Il était à l’Est "une fois" !
On y apprend que c’est un Belge, Paul Otlet (1868-1944), qui a le premier rêvé internet. Une biographie, L’Homme qui voulait classer le monde, lui est consacrée par Françoise Levie. Cet homme a inventé la CDU (Classification décimale universelle) que les documentalistes connaissent bien. Il imagina une "cité mondiale" où chacun aurait accès au savoir à l’aide d’un écran et d’un téléphone. Eh bien, nous y sommes !
Mais nous n’avons pas réalisé le rêve de Francis Bacon d’une communauté intelligente sur le modèle de la communauté savante imaginée par cet auteur en 1627. Et donc, pour la revue Sciences humaines, il n’y aurait ni 5e pouvoir ni 3e culture. On y dresse le constat d’une révolution dans le monde de l’édition et de la documentation et éducatif, mais d’un flop de l’e-book, pressenti pourtant en 2000 lors de sa création à un avenir formidable. D’un bouleversement de la presse traditionnelle, mais sans apport spécifique supplémentaire d’origine médiatico-citoyenne.
Quelle plus-value le média citoyen apporte-t-il ?
"Les formules de journalisme citoyen (comme Agoravox) tiennent en fait une place infime dans la production d’informations sur le web", déclare donc la revue Sciences humaines. Qu’en penser ?
Si l’on prend le mot "information" au sens strict du journalisme traditionnel, le constat peut être assez partagé. En revanche, si on étend ce mot à une acception bien plus large, on est amené à reconnaître un rôle actif aux médias citoyens. Est-ce que les échanges et les débats que suscitent les parutions de papiers sur les blogs ne sont pas en eux-mêmes des informations des uns sur les autres ? Est-ce que l’on ne s’informe pas aussi sur soi-même par de telles confrontations ? Sur certains forums, on va même jusqu’à tester ses limites... Le point Godwin (*) est souvent évoqué. Enfin, la fonction première du média citoyen, comme son nom l’indique, n’est-elle pas de faire avancer la citoyenneté par une participation active, une reconnaissance de chacun ? Le lecteur de presse traditionnelle, qui ne peut réagir à l’article ni s’adresser à son auteur, n’est-il pas en situation inférieure à celle du lecteur qui peut interpeller l’auteur, le contredire ? N’y aurait-il aucune information dans les commentaires ? Bref ! On le voit, l’affirmation avancée est contestable.
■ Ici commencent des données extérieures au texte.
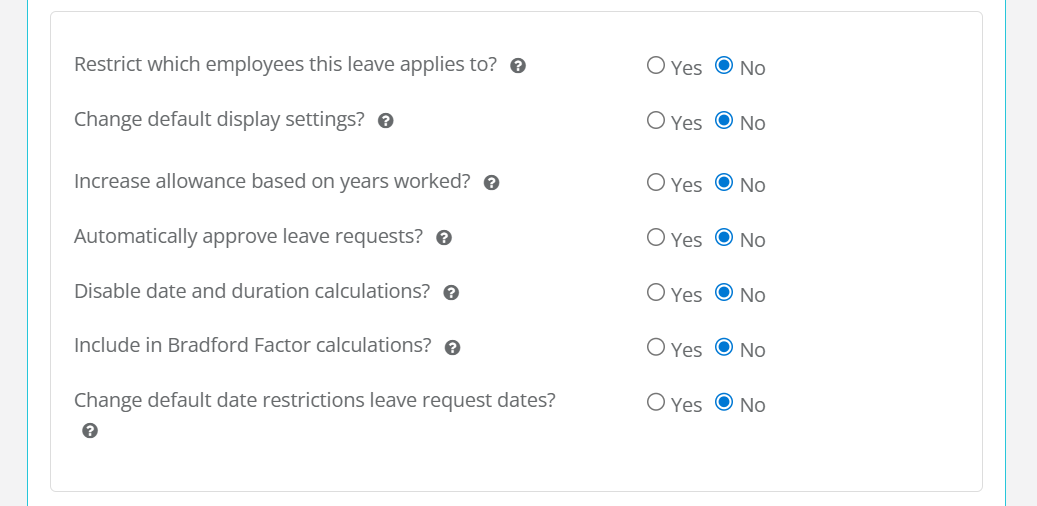The width and height of the screenshot is (1037, 506).
Task: Select Yes for Restrict which employees
Action: [x=656, y=66]
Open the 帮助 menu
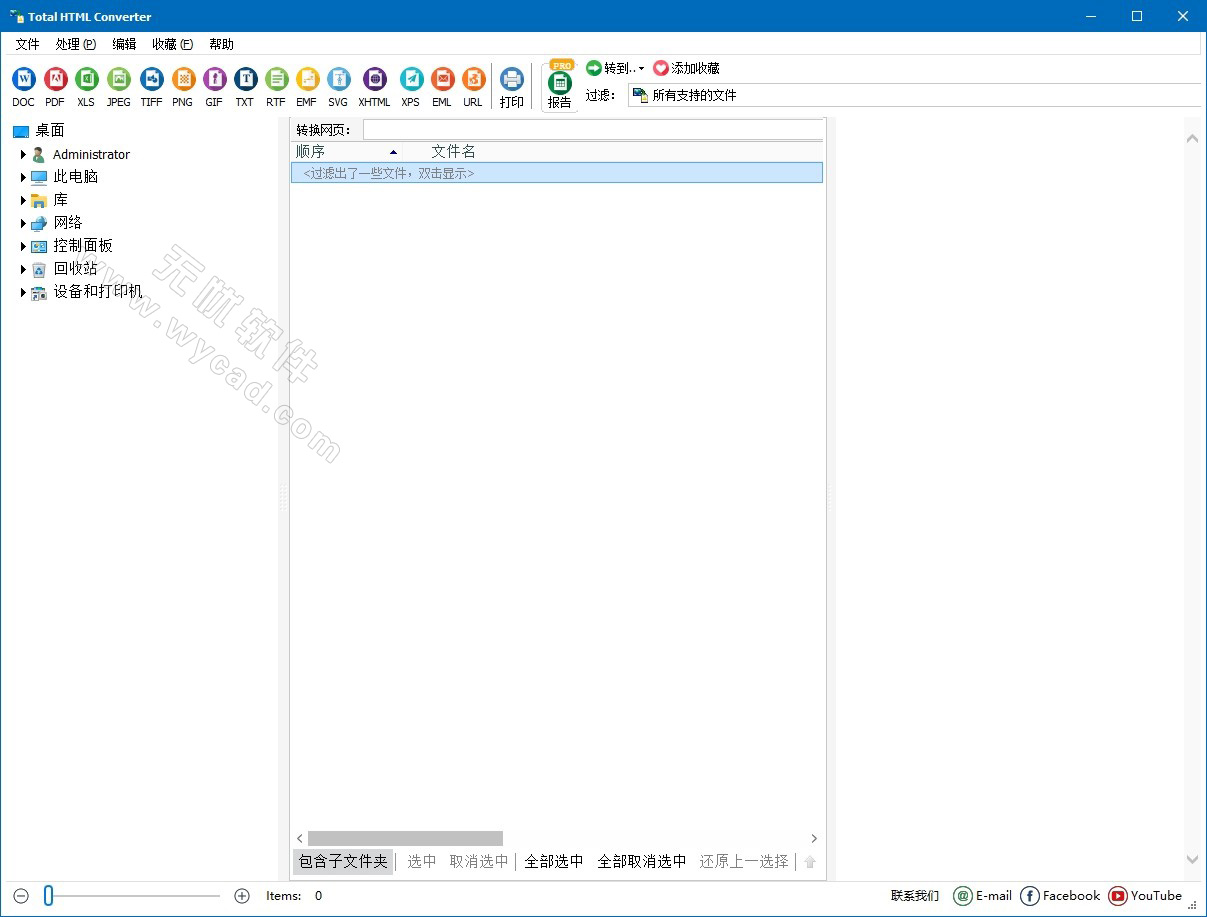 [221, 43]
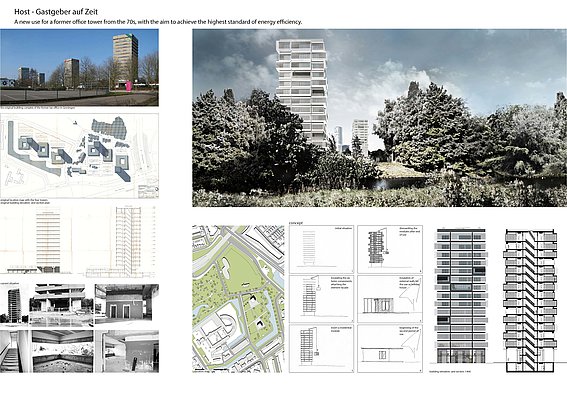Select the original site plan with blue buildings
The height and width of the screenshot is (401, 567).
coord(79,155)
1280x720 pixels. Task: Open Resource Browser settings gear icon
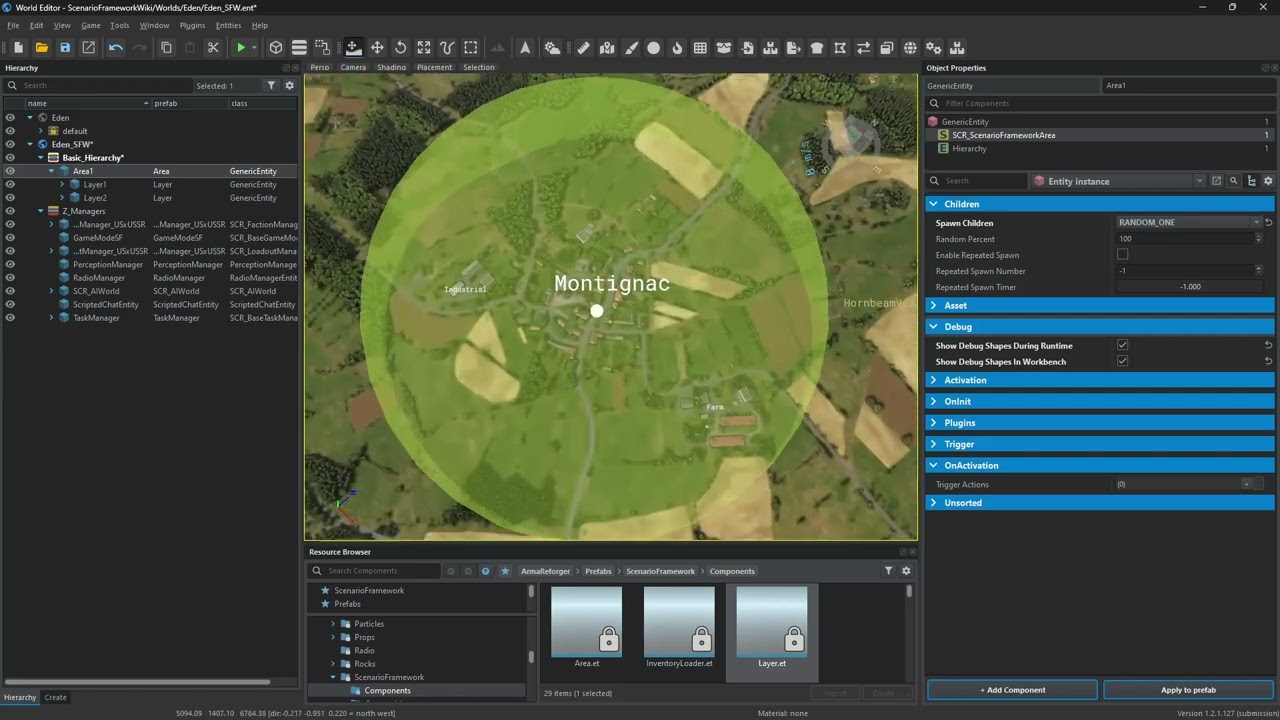tap(906, 571)
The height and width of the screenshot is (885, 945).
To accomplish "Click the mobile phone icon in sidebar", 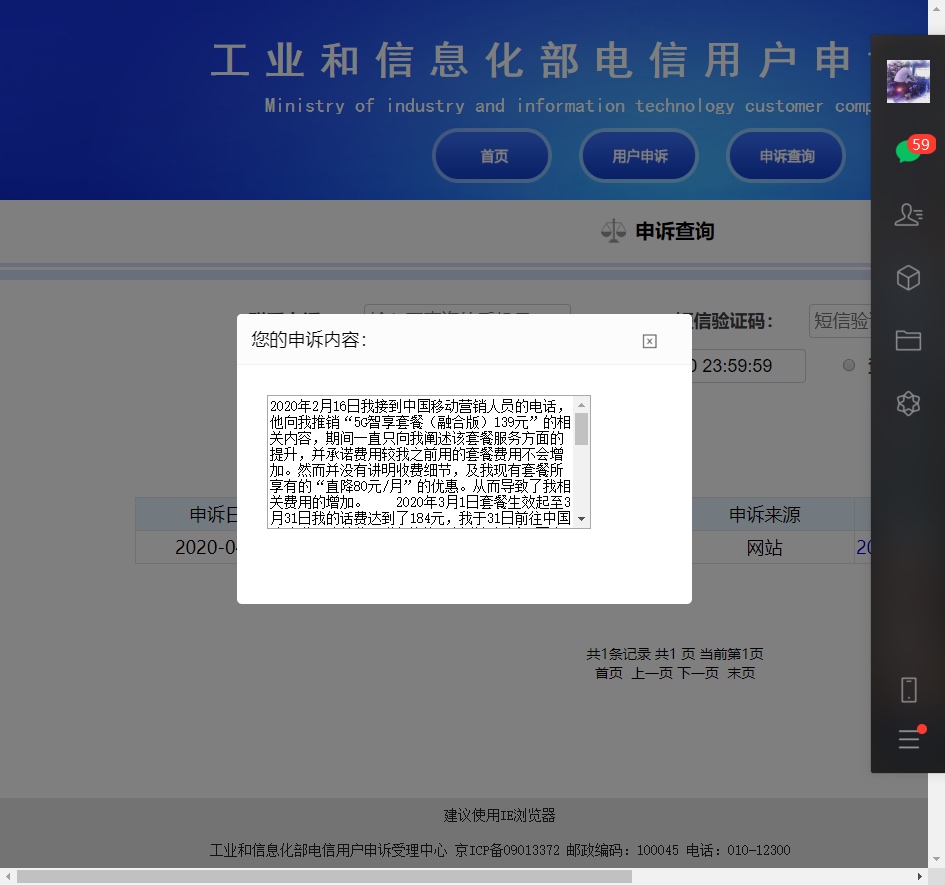I will 908,689.
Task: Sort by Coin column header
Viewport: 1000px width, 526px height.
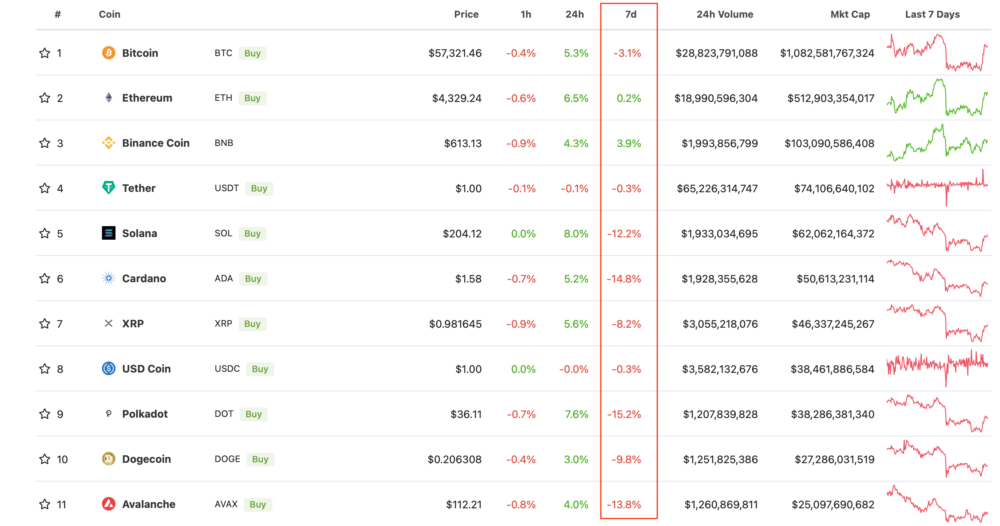Action: [x=110, y=15]
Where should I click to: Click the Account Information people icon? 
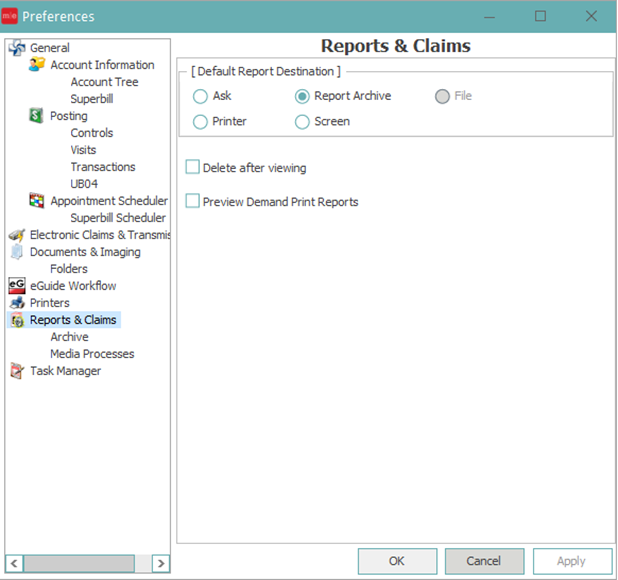[x=37, y=65]
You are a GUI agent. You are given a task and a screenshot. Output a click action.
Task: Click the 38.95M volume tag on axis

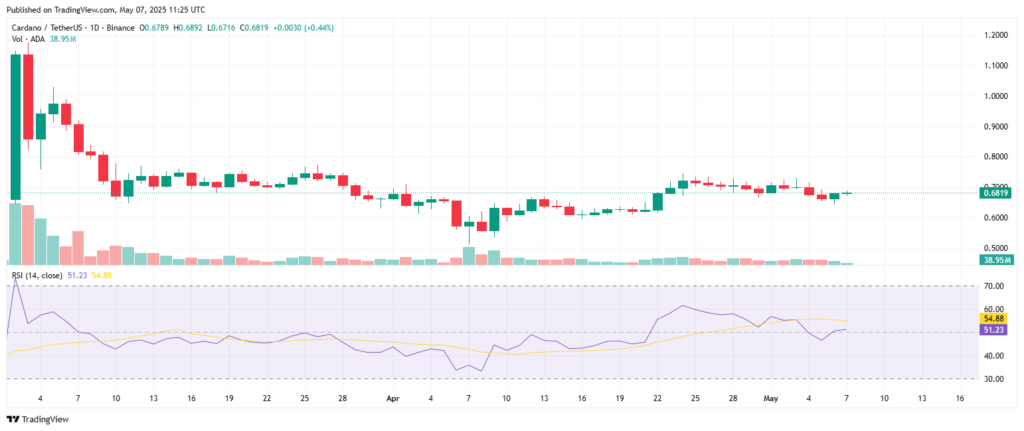992,259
Existe-il une pensée internet ?
La critique que porte la revue Sciences humaines sur Agoravox est à double tranchant. Quand je lis un article de Sciences humaines, j’ai aussi l’impression de ne pas apprendre grand-chose. C’est surtout un regard différent sur le savoir qui m’est apporté, celui du sociologue ou du psychologue. Quand nous lisons un article ou un commentaire sur un média citoyen, c’est aussi sous un autre regard que nous nous plaçons. Le seul fait de changer de point de vue change la perception de l’information et, par conséquent, modifie l’information elle-même, cette information subjective que nous avons sur l’événement. A ce titre, l’échange des points de vue est donc une richesse informative.
L’apport de la réflexion conduite par la revue est plus intéressant sur la pensée internet. Elle nous dit comment internet change notre façon de penser en modifiant notre rapport à l’espace et au temps, en ébranlant les conceptions de l’"avoir" et de l’"être". L’écriture a constitué une révolution en permettant aux savoirs de traverser le temps. L’imprimerie a renforcé ce phénomène ; elle a, de plus, étendu la diffusion dans un large espace. Désormais la téléprésence crée l’illusion de la proximité physique, défiant ainsi
l’espace et le temps. Elle modifie aussi l’"être" qui, de physique devient virtuel, tandis que l’"avoir" subit des altérations avec la dématérialisation.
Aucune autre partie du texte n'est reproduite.